In case those of us who dodged bedtime to watch Battlestar Galactica need another reminder that we're no longer virile spring chickens, D.C. quintet Barcelona has produced a pop album that makes ColecoVision seem like a fresh memory of only yesterday. Unlike some of its indie contemporaries, Barcelona doesn't do perfect karaoke to songs New Order never wrote; rather, it pays subtle homage to all things Reagan-era with quiet Casios, melodic basslines and nostalgic lyrics. simon BASIC is rife with starshiny boy-girl vocals juxtaposed with omnipresent keyboard harmonies, but Barcelona is unafraid to shed its fey simplicity for effects and distortion. While lyrics like "Only 1200 baud/ Never leave my room/ Isn't that odd?" (from "C-64") could be cloying, Barcelona makes up for it by immaculately melding the best elements of contemporary New Wave. Fetching riffs and subject matter like "The Downside of Computer Camp" fulfill the standards of both nerdy melancholics and an entire battalion of Sanrio addicts.
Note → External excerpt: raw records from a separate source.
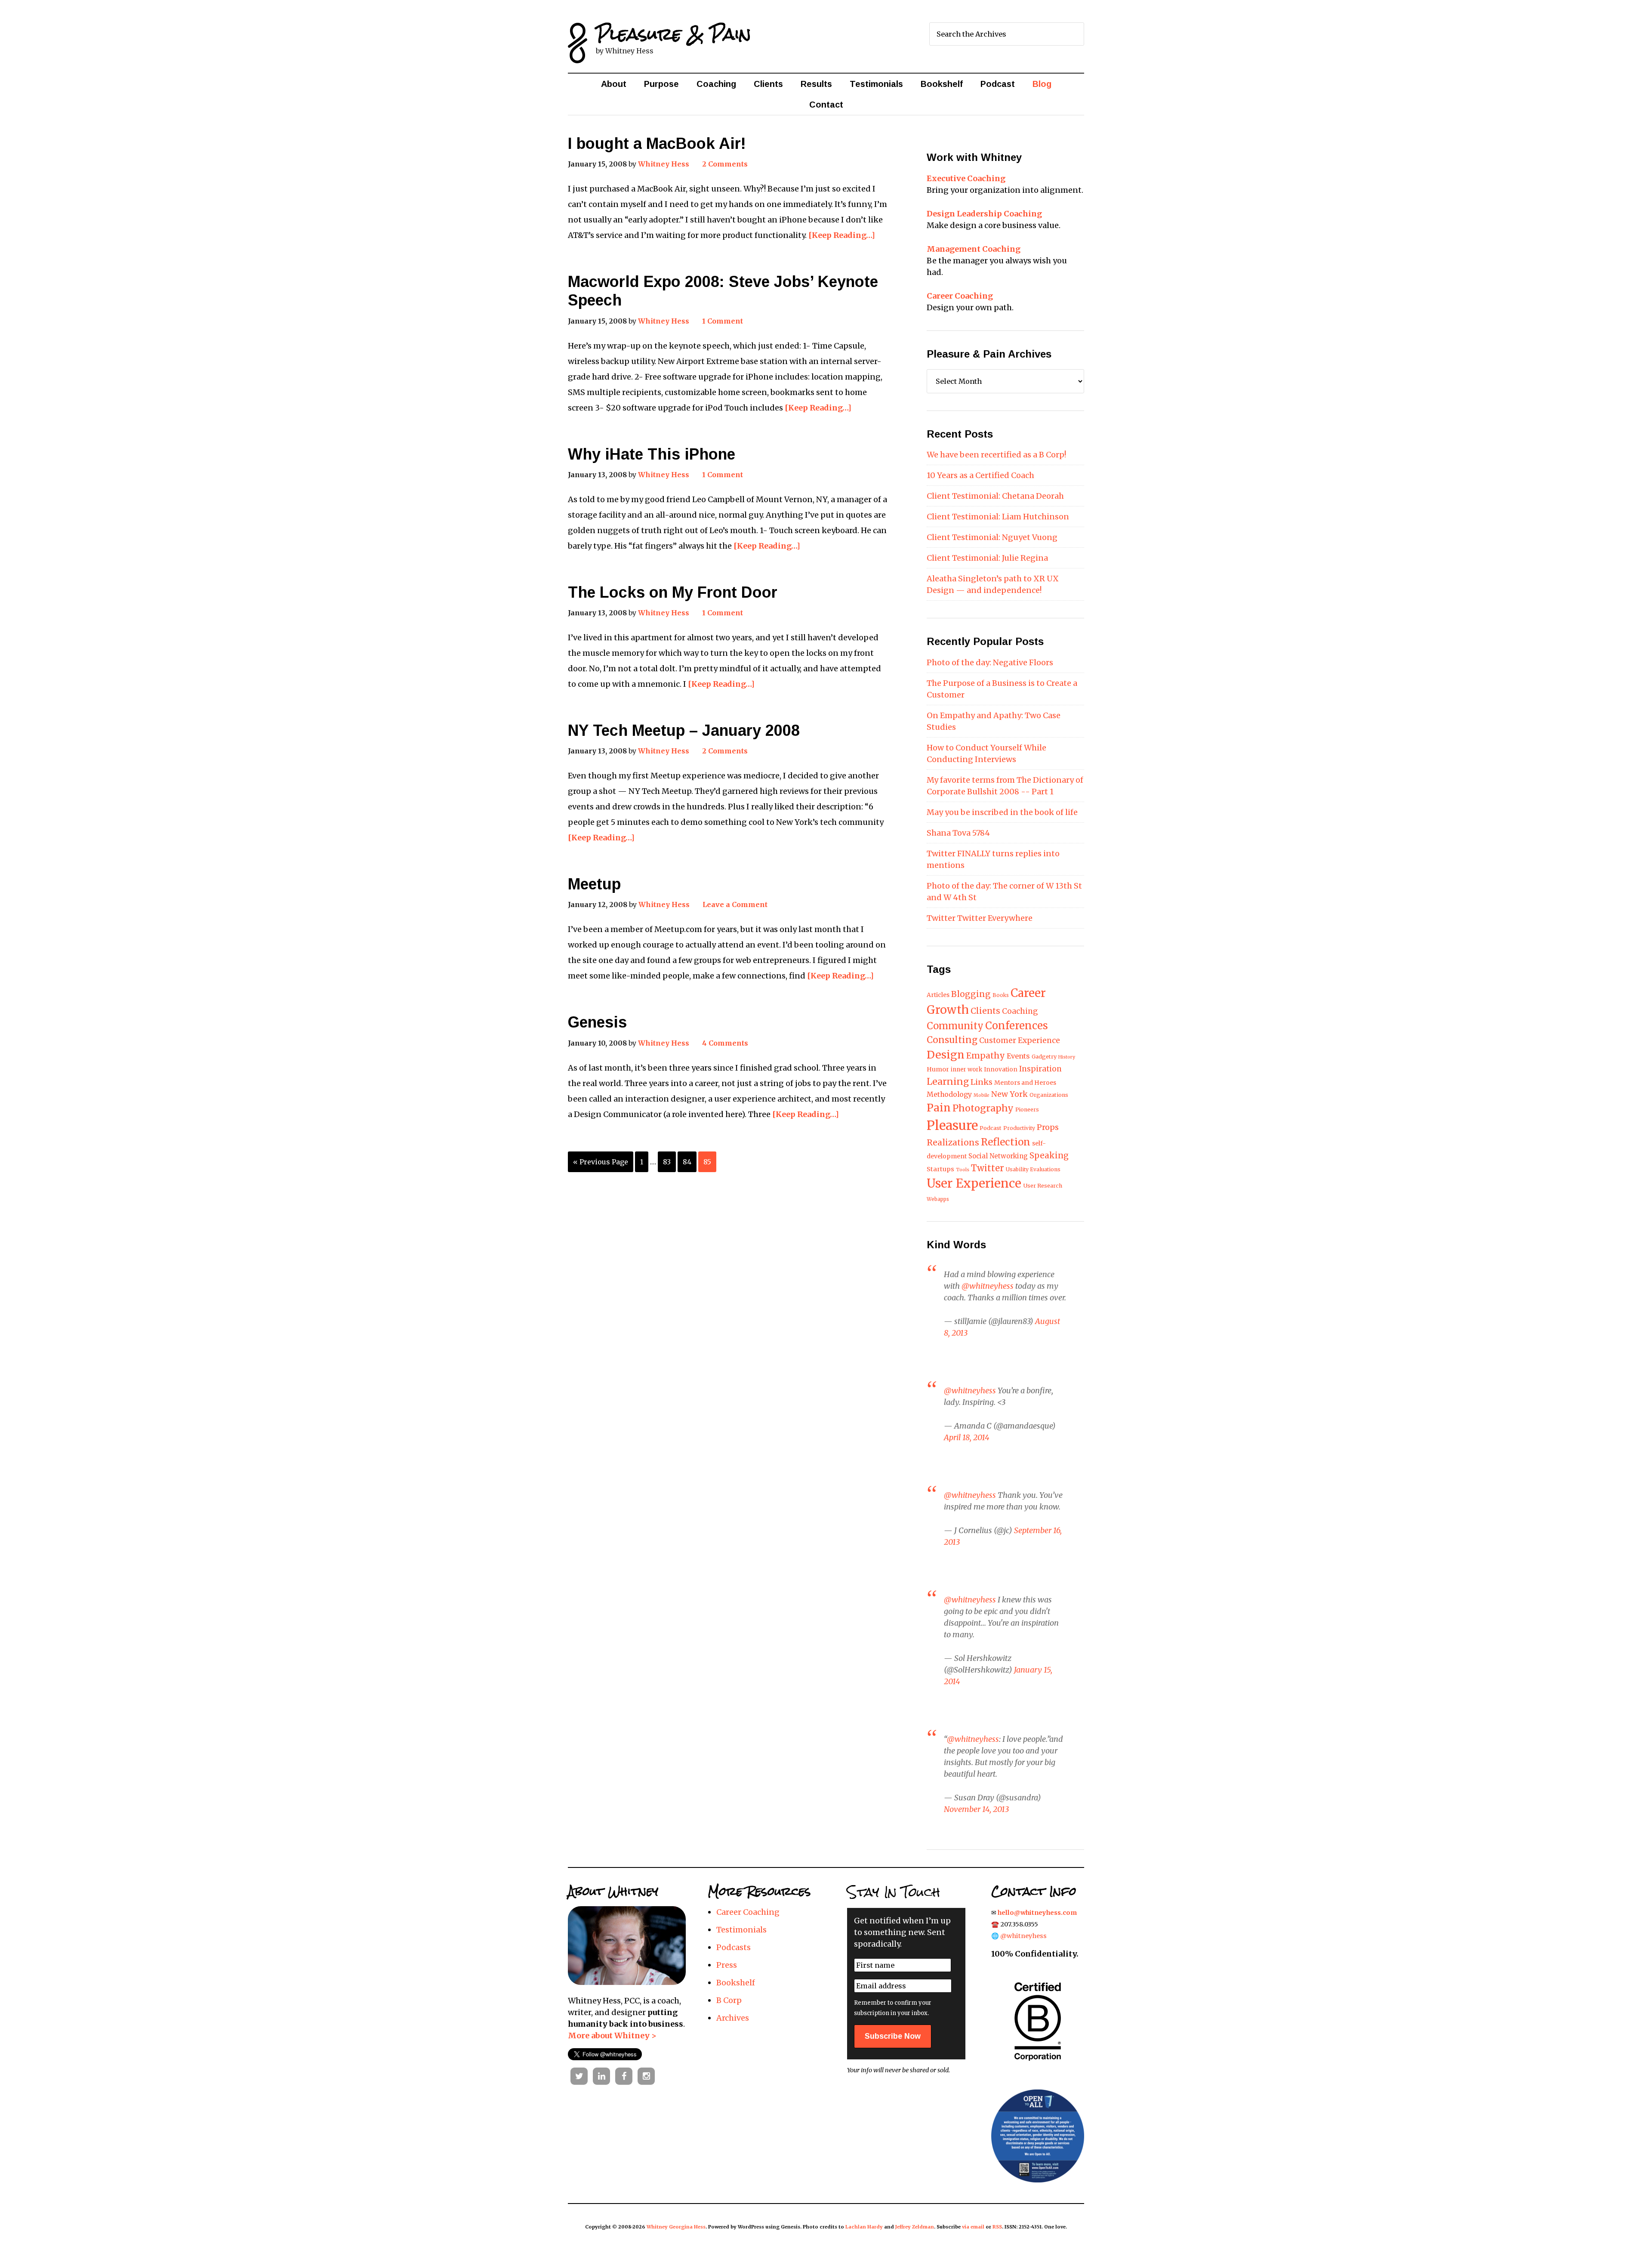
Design (946, 1055)
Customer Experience (1019, 1040)
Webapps (938, 1199)
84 (687, 1161)
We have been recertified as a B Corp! (996, 455)
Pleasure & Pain (673, 33)
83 (667, 1161)
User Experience (974, 1183)
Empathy (985, 1055)
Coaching (1020, 1011)
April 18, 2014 (966, 1437)
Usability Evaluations (1033, 1169)
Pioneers (1027, 1109)
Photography (983, 1108)
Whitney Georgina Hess (676, 2227)
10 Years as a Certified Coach (980, 475)
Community (955, 1026)
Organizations (1048, 1095)
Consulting (952, 1040)
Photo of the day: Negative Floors (990, 662)
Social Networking (998, 1156)
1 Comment (722, 321)
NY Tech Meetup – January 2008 (684, 730)
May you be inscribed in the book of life (1002, 812)
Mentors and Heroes (1025, 1082)
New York (1009, 1094)
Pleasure (952, 1125)
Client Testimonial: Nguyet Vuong (992, 537)
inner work (966, 1069)
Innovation (1000, 1069)
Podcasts (733, 1947)
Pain (939, 1107)
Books (1000, 995)
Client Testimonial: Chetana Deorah (995, 496)
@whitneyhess (988, 1286)
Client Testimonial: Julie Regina (987, 558)
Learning (948, 1081)
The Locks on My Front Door (672, 592)
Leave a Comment (735, 904)
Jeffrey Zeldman (914, 2227)
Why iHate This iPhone (651, 454)
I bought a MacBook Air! (657, 143)
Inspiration (1040, 1069)
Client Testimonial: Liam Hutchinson (998, 517)
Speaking (1049, 1155)
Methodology (949, 1094)
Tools (962, 1170)
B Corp (729, 2000)
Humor (938, 1069)
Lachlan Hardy (864, 2227)
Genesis (597, 1022)
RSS (997, 2227)
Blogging (971, 994)
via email (973, 2227)
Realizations (953, 1142)
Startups (940, 1169)
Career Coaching (748, 1912)
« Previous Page (600, 1161)
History (1066, 1057)
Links (981, 1082)
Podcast (991, 1128)
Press (726, 1965)
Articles (938, 995)
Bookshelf (735, 1983)
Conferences (1016, 1025)
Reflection (1005, 1142)
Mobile (981, 1095)
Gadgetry (1044, 1056)
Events (1018, 1056)
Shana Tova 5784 (958, 833)
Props (1048, 1127)
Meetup (594, 884)
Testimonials (741, 1930)
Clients (985, 1011)
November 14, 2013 (976, 1809)
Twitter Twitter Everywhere (979, 918)
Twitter (987, 1168)
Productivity (1019, 1128)
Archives (732, 2018)
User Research (1042, 1185)
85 (707, 1161)
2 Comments (725, 164)
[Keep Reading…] (841, 235)
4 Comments (725, 1043)
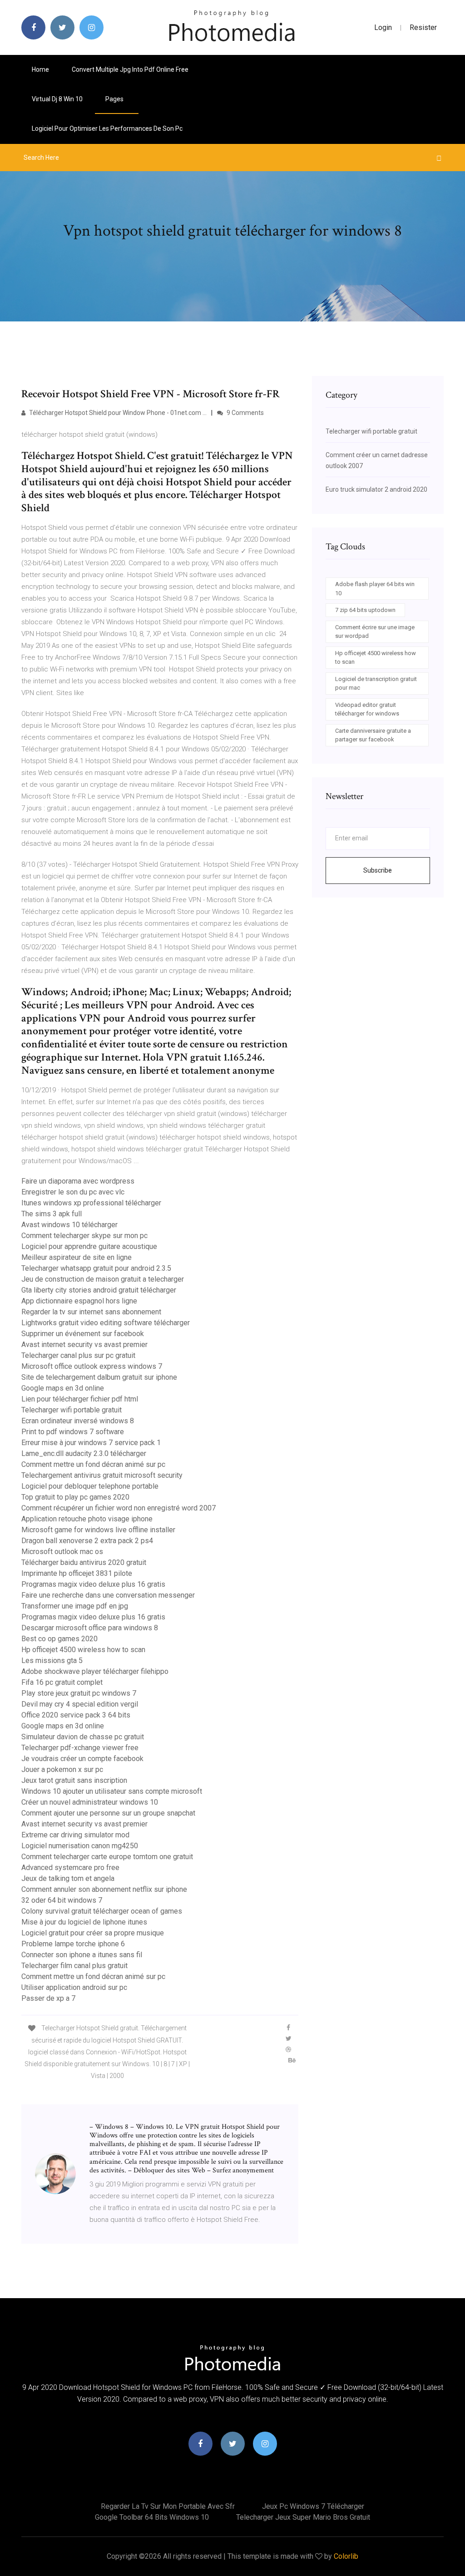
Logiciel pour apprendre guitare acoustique (89, 1246)
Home (40, 69)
Ian Curtis would probably find it abhorrent, but his ex-bandmates only wish all resurrection pop could be this good.
Julianne Shepherd

Uri Caine Ensemble
Gustav Mahler in Toblach
(Winter & Winter)

Of related interest: Gustav Mahler, Myra Melford, John Zorn's Masada

Since jazz's beginnings, it has influenced classical composition. The favor has rarely been returned. Americans Gershwin and Bernstein, who originally raided the jazz rhythm cabinet to spice up their orchestral works, have been improvisational Silly Putty since the '50s, and the French school--Ravel, Debussy, Satie--has inspired artists from Charlie Parker to the Vienna Art Orchestra. But German classical has been about as appealing to jazzmen as a roll in the strudel with a schnauzer. That doesn't stop brat-pack pianist Uri Caine from roaming through the ouevre of the staunchest Teutonic Wunderkind this side of Richard Wagner. Mahler's melancholic melodies, militaristic marches and stormy dirges transform into a hybrid of European cabaret, Jewish traditional and American New Music. DJ Olive's samples on the Adagietto of Symphony No. 5 would have choked ol' Gustav, but they add a vibrant kick in the ass to this century-old music. Don't think Caine and ensemble are thumbing their noses at the great composer. There are moments of incredible beauty here. Caine's take is so reverently audacious that we just may hear more jazzed Mahler in the future. Or Wagner. A 14-hour post-bop Ring Cycle, anyone?